- [SHORT EXERCISE]
In the text below on the response to the Charleston killings, reproduce everything from "Every day I" down to "like they would.", changing "comrades" to "allies".

The reaction to this atrocity has been unbelievable. On one hand I am in awe of the people of Charleston. The little murdering bastard wanted to ignite a race war and instead the people of the capitol city of the first state to secede from the union have come together in forgiveness and together forced the removal of the Confederate Battle Flag from the capitol grounds, and state after state is pushing for removing of Confederate symbols from government grounds.

On the other hand, corporate media and all of the mouth-breathing talking-heads are doing their damndest to spin this as one racist asshole and not as indicative of race relations—and some people are actually buying it! Some people are ignoring the deaths, the history of racism, the continued marginalization of non whites, and the overt disenfranchisement going on in the courts and legislatures, and instead scream some variation of, “YOU AIN”T GONNA TAKE MY RACIST FLAG IT’S MY HERITAGE!”

Every day I become a little more ashamed of large segments of this country.

Right now my ultra right wing and libertarian friends are thinking I’m about to start swimming in a deep vat of white guilt brought on by decades of the namby-pamby media telling me the plight of minorities is my fault. Conversely, I’m sure many of my uber progressive liberal left wing comrades expect me to start ranting about the white man and modern racist patriarchal Caucasian society oppressing the poor ignorant and helpless masses. In other words both extremes of the spectrum are expecting me to react just like they would.

- [STORED DATA]
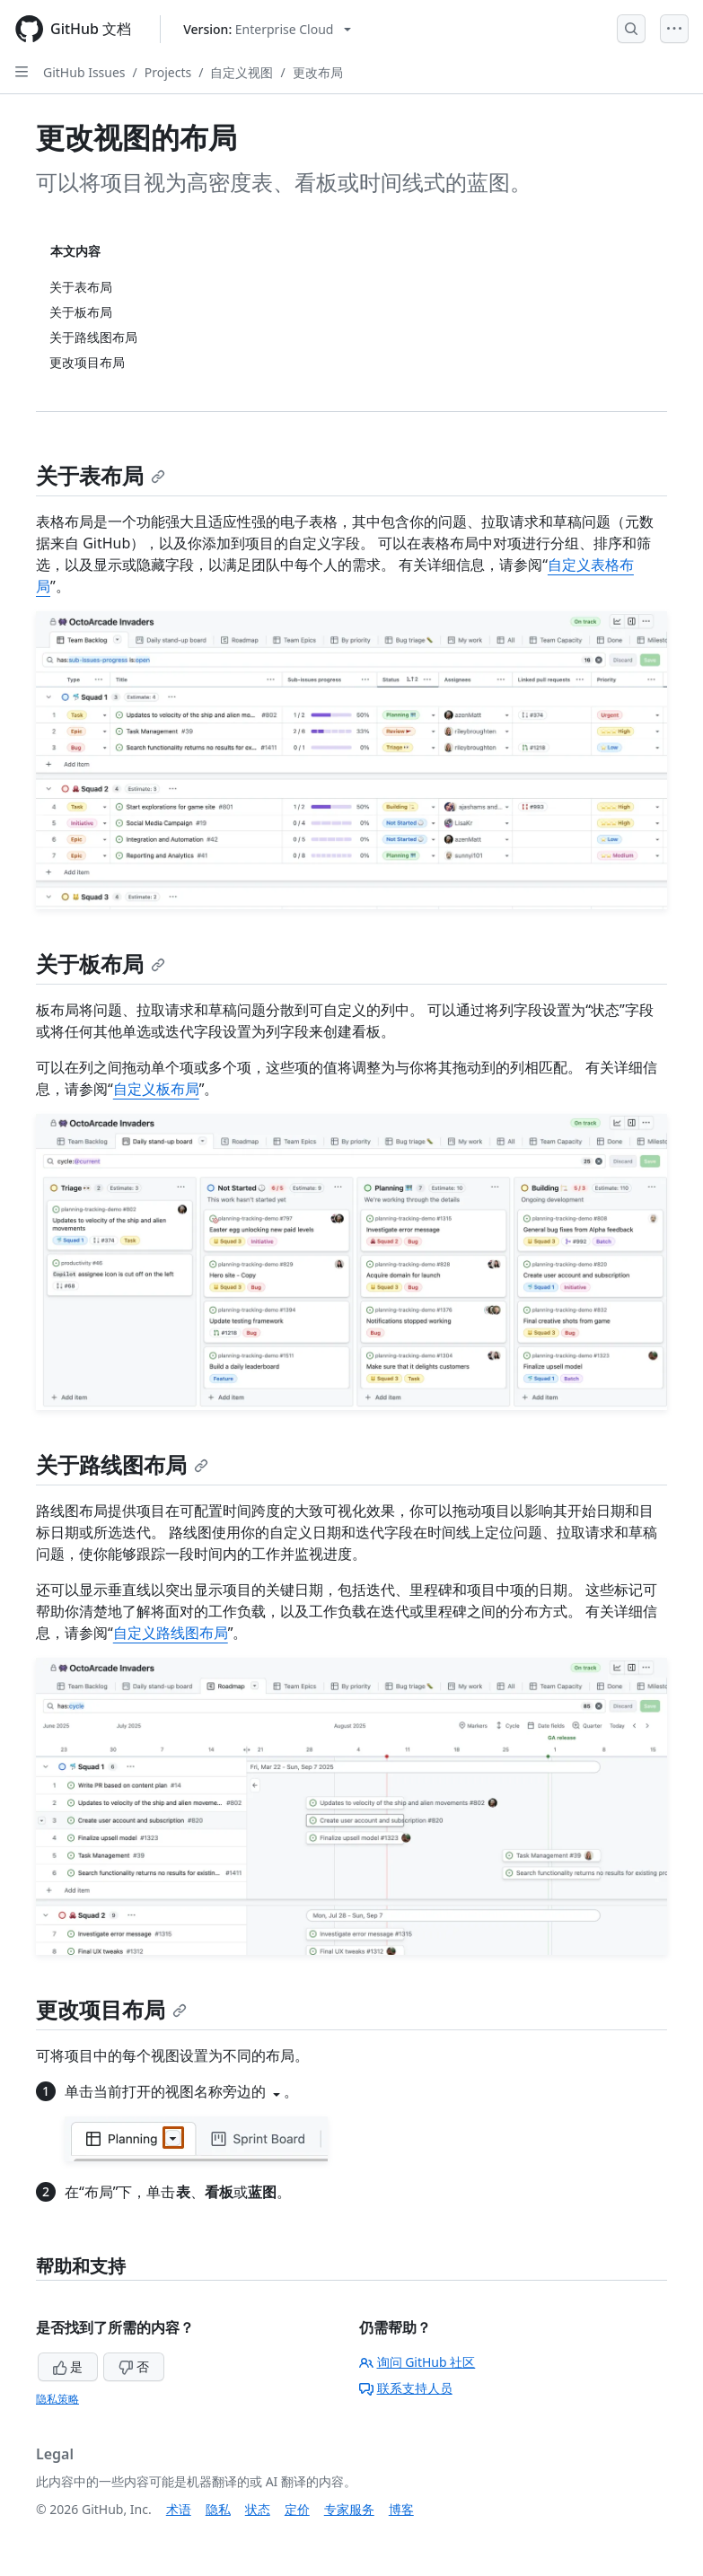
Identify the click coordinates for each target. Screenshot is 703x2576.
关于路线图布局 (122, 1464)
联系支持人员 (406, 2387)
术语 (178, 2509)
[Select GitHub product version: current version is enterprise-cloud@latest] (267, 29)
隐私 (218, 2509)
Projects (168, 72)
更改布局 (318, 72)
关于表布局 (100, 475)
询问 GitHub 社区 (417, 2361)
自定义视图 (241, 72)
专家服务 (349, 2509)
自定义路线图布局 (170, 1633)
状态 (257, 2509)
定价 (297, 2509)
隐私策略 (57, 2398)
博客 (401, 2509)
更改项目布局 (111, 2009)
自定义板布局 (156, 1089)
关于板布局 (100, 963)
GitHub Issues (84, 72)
--
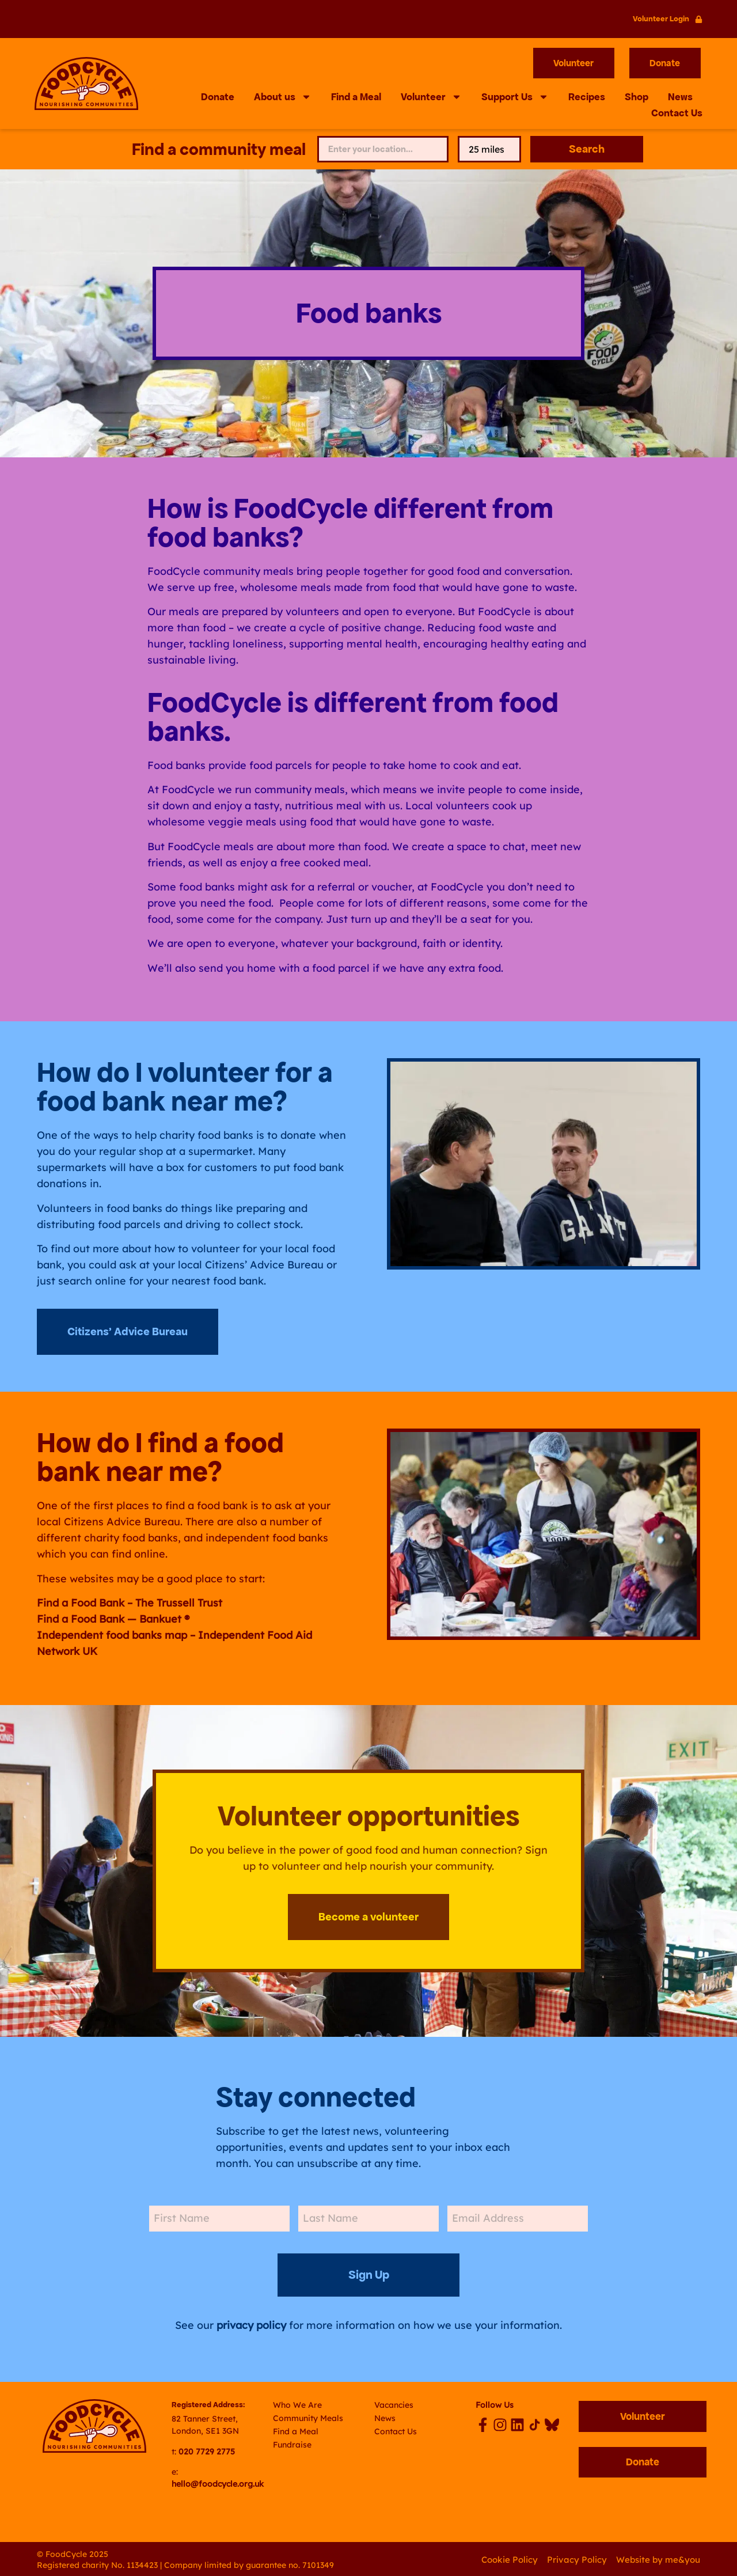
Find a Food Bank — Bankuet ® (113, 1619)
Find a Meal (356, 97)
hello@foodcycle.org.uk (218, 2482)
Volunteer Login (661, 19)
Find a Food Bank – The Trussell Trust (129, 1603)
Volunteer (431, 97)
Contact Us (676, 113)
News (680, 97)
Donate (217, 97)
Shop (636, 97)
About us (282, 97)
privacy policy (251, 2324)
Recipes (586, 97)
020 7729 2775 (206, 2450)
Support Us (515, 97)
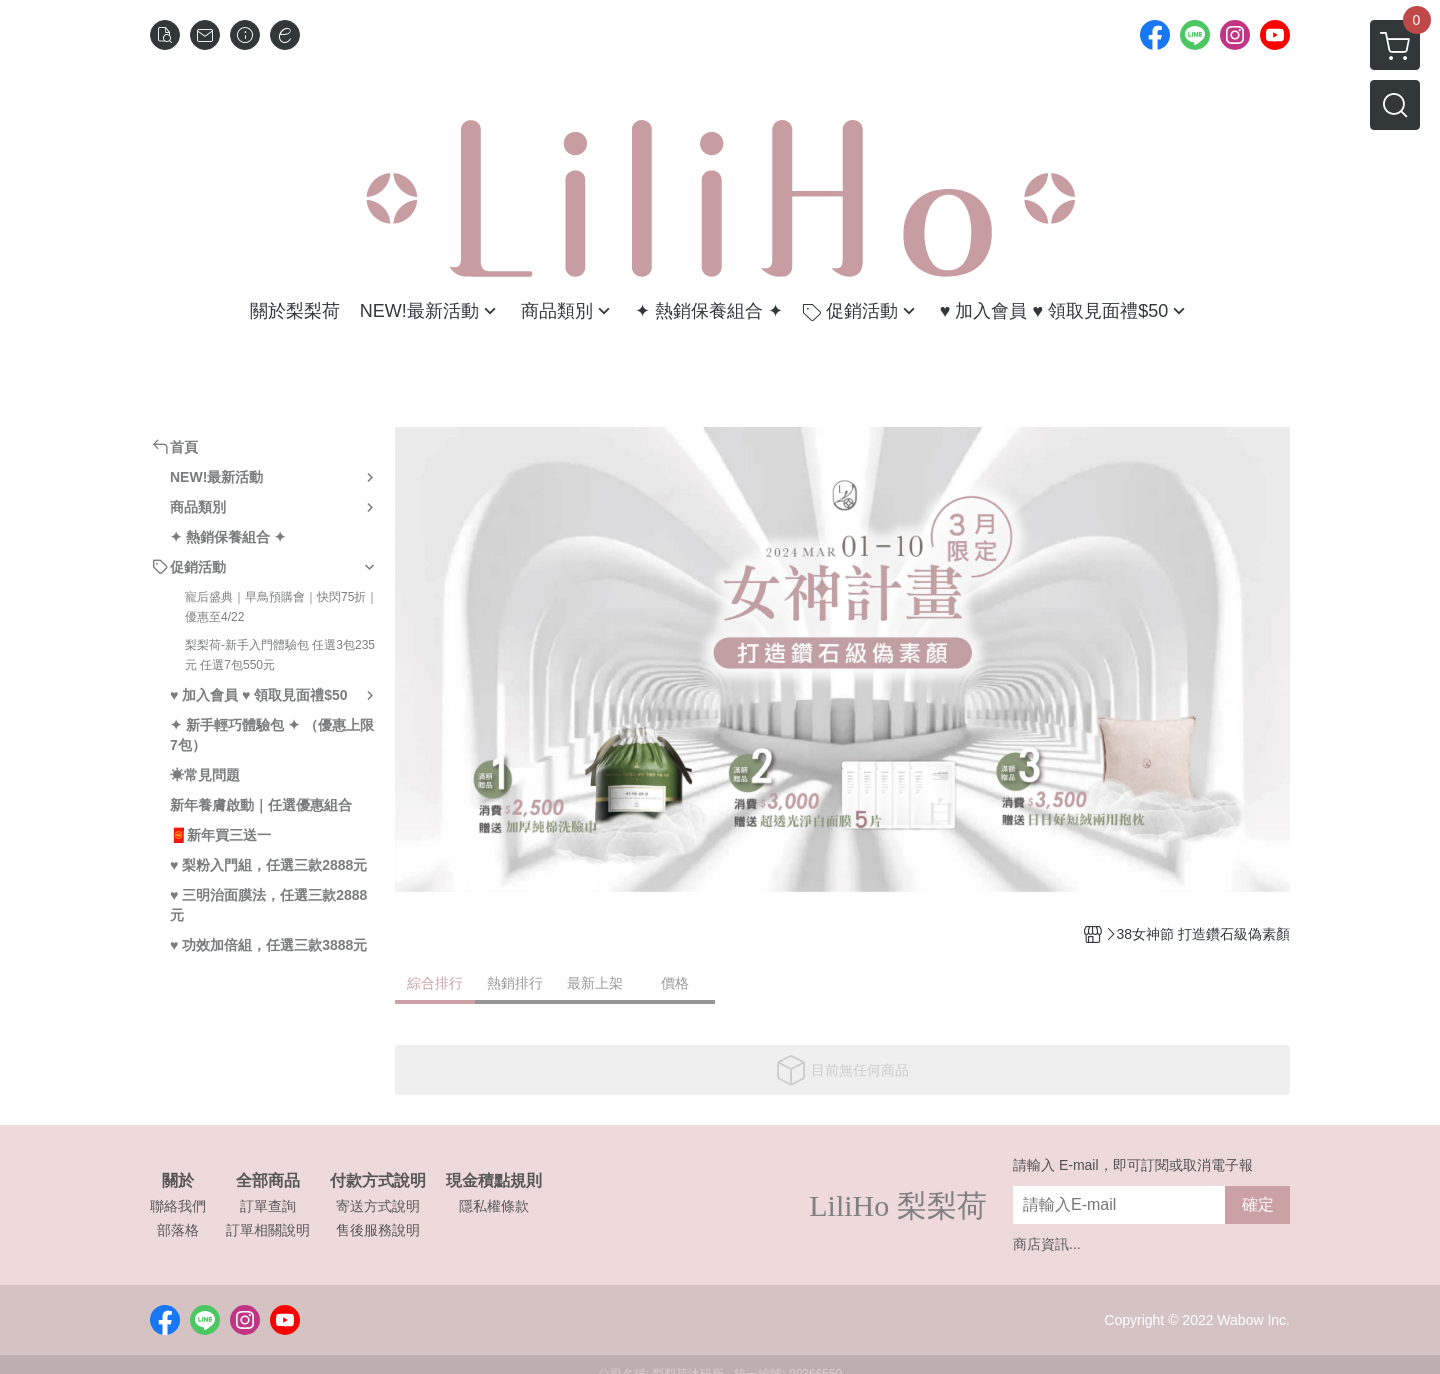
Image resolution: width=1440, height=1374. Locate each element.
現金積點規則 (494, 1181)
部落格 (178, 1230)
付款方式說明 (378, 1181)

- [PROBLEM SOLUTION]
Every day I become a little more ashamed of large segments of this country.

Right now my ultra right wing and libertarian friends are thinking I’m about to start swimming in a deep vat of white guilt brought on by decades of the namby-pamby media telling me the plight of minorities is my fault. Conversely, I’m sure many of my uber progressive liberal left wing allies expect me to start ranting about the white man and modern racist patriarchal Caucasian society oppressing the poor ignorant and helpless masses. In other words both extremes of the spectrum are expecting me to react just like they would.